Exercise text Block Start

Shape Memory Alloys (SMAs) are a relatively new band of materials that have not been utilized to their fullest potential. These materials are alloys composed essentially of Nickel, and Titanium, with possible additions of Copper, Zinc and Aluminum and can recover pre-set shapes even after deformation, by heat activation. When deformed in the low temperature, these shape memory alloys rearrange themselves into 'monoclinic' lattice structures, which give them the shape of a parallelogram. This parallelogram shape converts into more orderly 'cubic' structure upon heating. The heat that is required is supplied by any hot source - hot water, DC power supply etc.
In my research, the thermo-mechanical properties of shape memory alloys are studied. Certain key relationships between the characteristic physical properties of shape memory alloys like strain and temperature are determined through experiments. These experiments lead to the determination of characteristic temperatures of shape memory alloys, which are Martensite start temperature, Martensite finish temperature, Austenite start temperature, and Austenite finish temperature. Then, using these parameters, certain existing models for shape memory alloys are verified.

Exercise text Block End
Listed records Block Start

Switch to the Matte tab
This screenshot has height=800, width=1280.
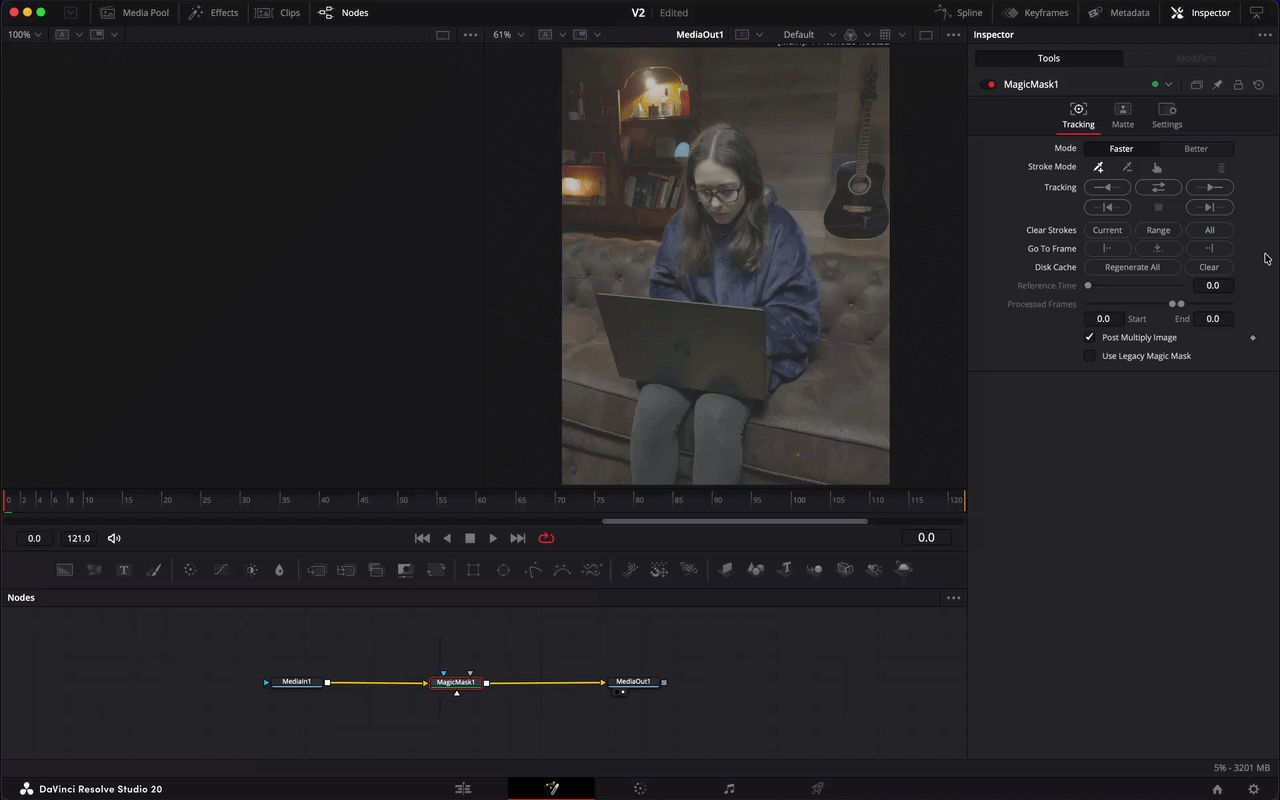(x=1122, y=115)
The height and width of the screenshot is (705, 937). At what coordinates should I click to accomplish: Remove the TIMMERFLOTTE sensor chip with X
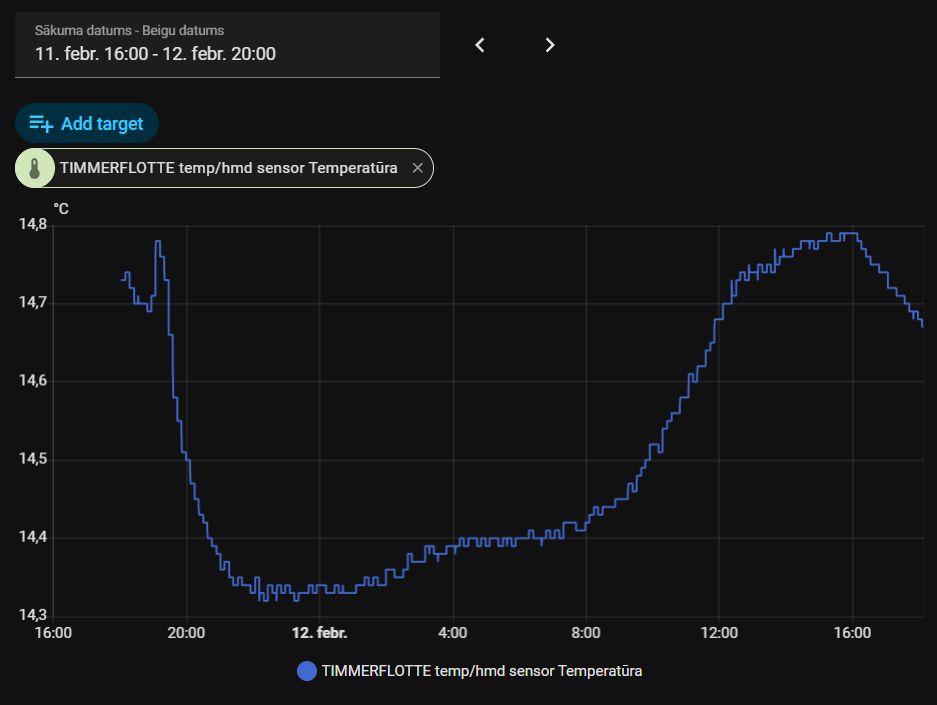(x=417, y=168)
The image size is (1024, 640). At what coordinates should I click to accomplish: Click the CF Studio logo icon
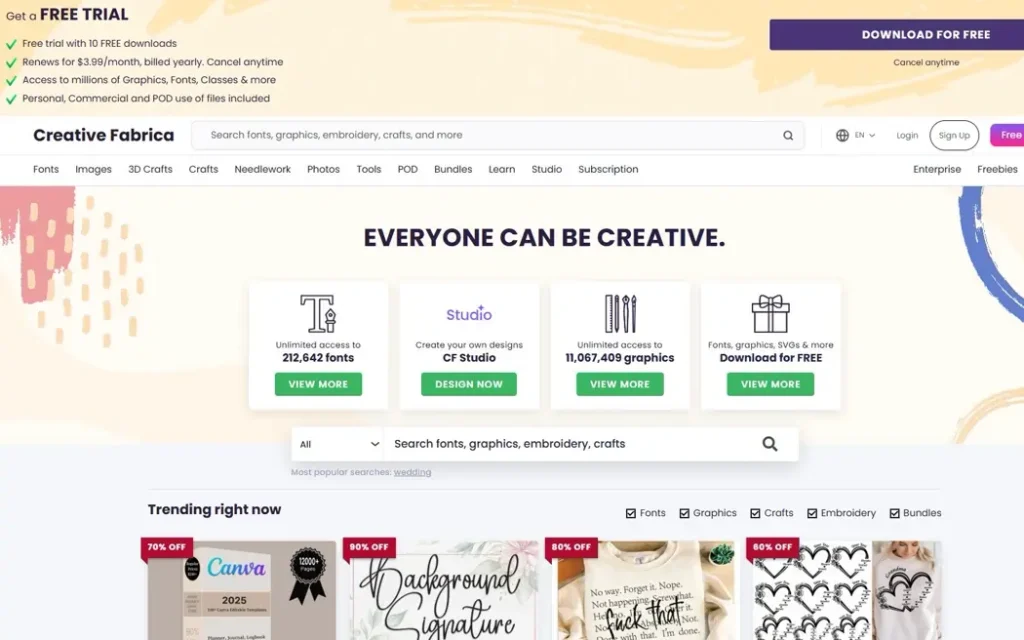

Listed records Block End

> **Activity list**:
A. In the text on shape memory alloys, what does the parallelogram shape turn into when the alloy is heated?
B. Pick up the text on shape memory alloys after its last sentence and continue it.
The listing has no role in this work.

> **Responses for each task**:
A. A more orderly "cubic" structure.

B.
The knowledge obtained from the experiments and models highlighting shape memory behavior gives enough background to design one-dimensional actuators. These actuators are designed using shape memory extension and shape memory compression springs. A stroke or travel of 0.6 inch is aimed at from these actuators. Based on this, the springs are selected and the actuators are built and tested.
The motion of these actuators are modeled for both compression and expansion processes. Experiments are carried out using load cells at various displacements of the actuators, in order to determine the force outputs at various displacements. The experimental results are compared with the models. The force-deflection curves would be expected to correlate to the stress-strain curves because force is analogous to stress and displacement, to strain. These, and other observed phenomena are explained from the point of view of shape memory alloy behavior. There has not been much research dedicated towards designing linear shape memory actuators that would be able to travel both inward and outward depending on the user input from a remote control, which is basically what this research aims to do. A detailed study has also been carried out on the force-displacement relations of these actuators and correlated with the observed behavior of shape memory alloys, which again is a novel feature of this research.
The main advantage of shape memory alloys over other smart materials is that they have a very high recoverable strain and force output. These factors contribute chiefly to various potential and existing applications. These compensate for the main disadvantages associated with SMAs, which are heat loss and high power requirements.